I mean, when just a week before the elections the LibDems send me a leaflet and the headline ‘news’ is that the LibDem councillors of my ward have succeeded in the troublesome and arduous toil of getting a pair of yellow lines on the street round the corner extended by two metres and claim this is some amazing political victory achieved for the residents . . .and this is a shining example of democracy at work against the evil forces of Tory oppression, and this is why you should be voting for them . . .
(I’ve been looking, I walk along that damn street nearly every day, and I’m blowed if I can see the extra two metres of yellow line. And nor can I see what the purpose was. I know what one effect must have been: and that’s to take away one resident’s parking space when there aren’t anywhere near enough places for locals to park their cars anyway, for which they pay — I think — 70 quid a year.)
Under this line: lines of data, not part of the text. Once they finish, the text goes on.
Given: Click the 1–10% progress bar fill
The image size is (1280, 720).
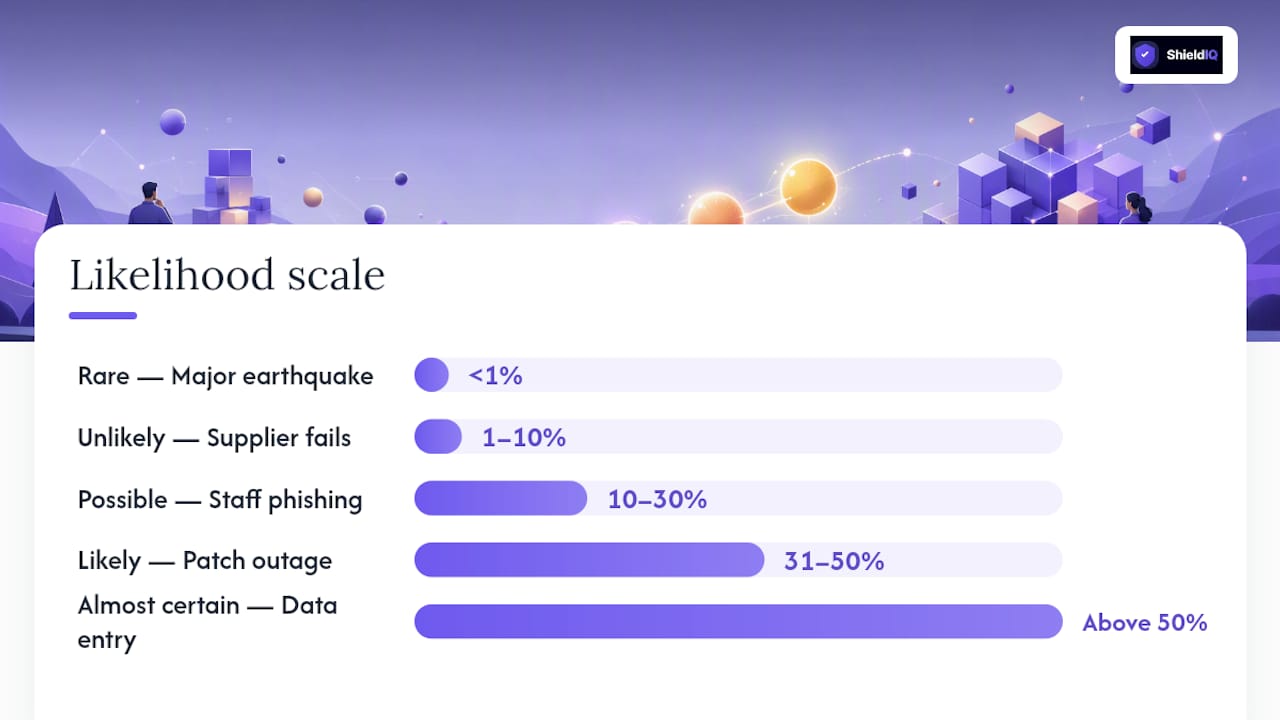Looking at the screenshot, I should [438, 437].
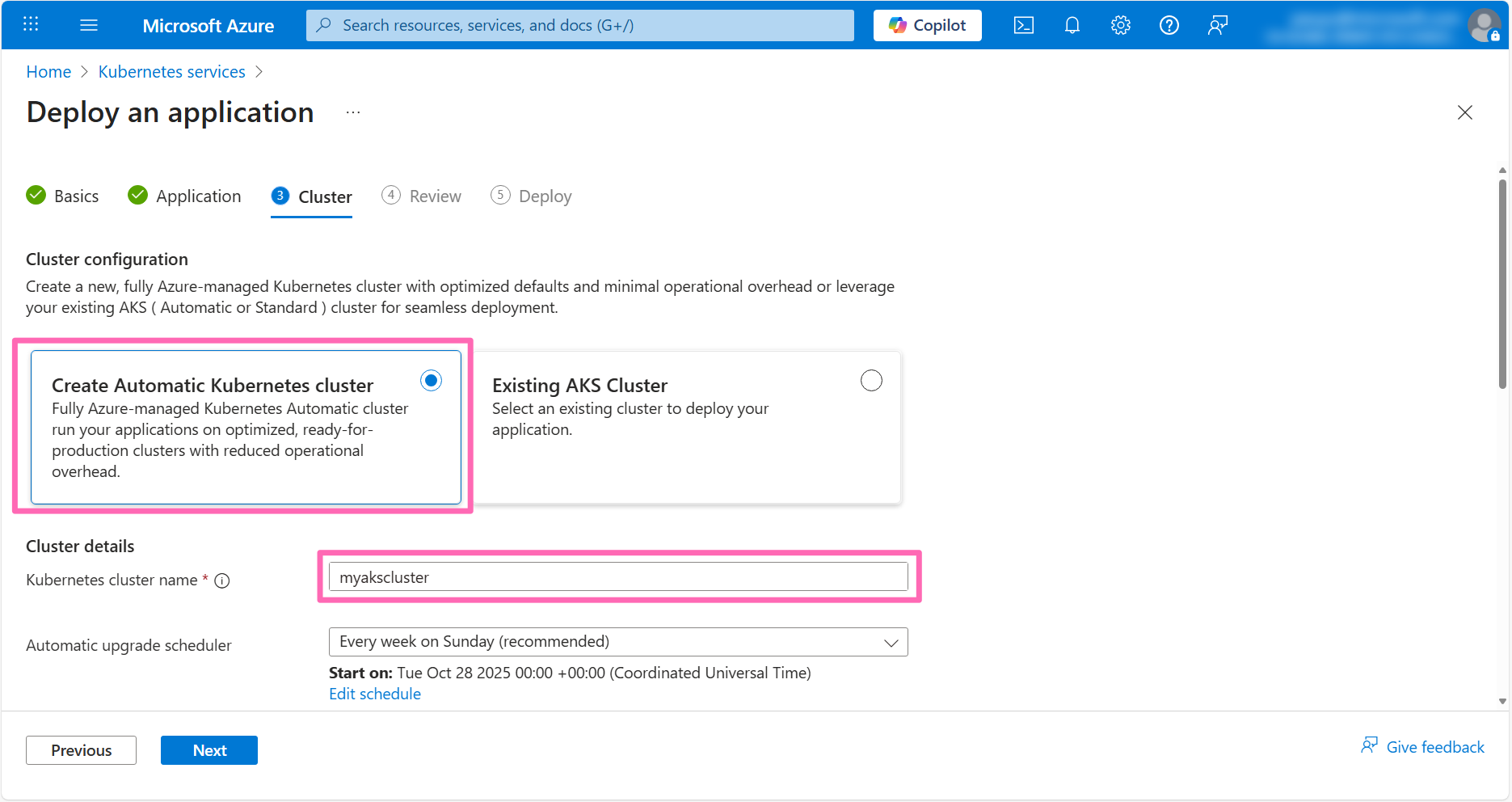The height and width of the screenshot is (802, 1512).
Task: Click the Next button
Action: point(208,749)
But . . .who’s to say that the 30-odd per cent of the people who voted aren’t actually proportionately as representative as they would have been if 80 or 100 per cent of voters had?
Only the losing politicians, who always try to derive the last crumb of comfort from the idea: by and large, the vote corresponded with the feeling expressed in the opinion polls. The time to worry is if there’s a low turnout and it’s only the real bastards like the BNP supporters turn up at the polling stations.
Which mercifully, and conspicuously, didn’t happen.
No-one turned up on my doorstep. And the only one who did on my friend’s street (much posher) was a LibDem canvasser.
Who asked if she intended to vote. . .which she did: Labour. ( I asked if she’d given him an earful, but she said she hadn’t the heart, he sounded so forlorn, dispirited and hopeless. More of a desperate cry for help than a canvass.) But he asked about her husband’s vote. So she almost snapped. “Labour too. This time,” she said. “He’s not making the same mistake twice!”
Exeunt.
Squirrel,
115 pounds these days! To park in Westminster in any case.
What an astonishing decision for an 8 year old to be asked to make. They must’ve thought you were a wise old nutkin even then.
I had no canvassers at my door, but an elderly woman called on evening, sounding a bit drunk, to ask if Boris could still count on my support Boris. As I make a point of never discussing my vote with anyone from any party, I found her assumption deeply offensive on the mere face of it, never mind the politics. And told her so. Oh dear, she said, people keep saying things like that to me.
Maybe she was really Labour. If Obama got an impressionist to pretend to be Frothy, and used that voice to robo call every voter in America saying how pleased he and the Almighty were feeling that you were on our side and voting for our boy Willard – that might really get out the vote.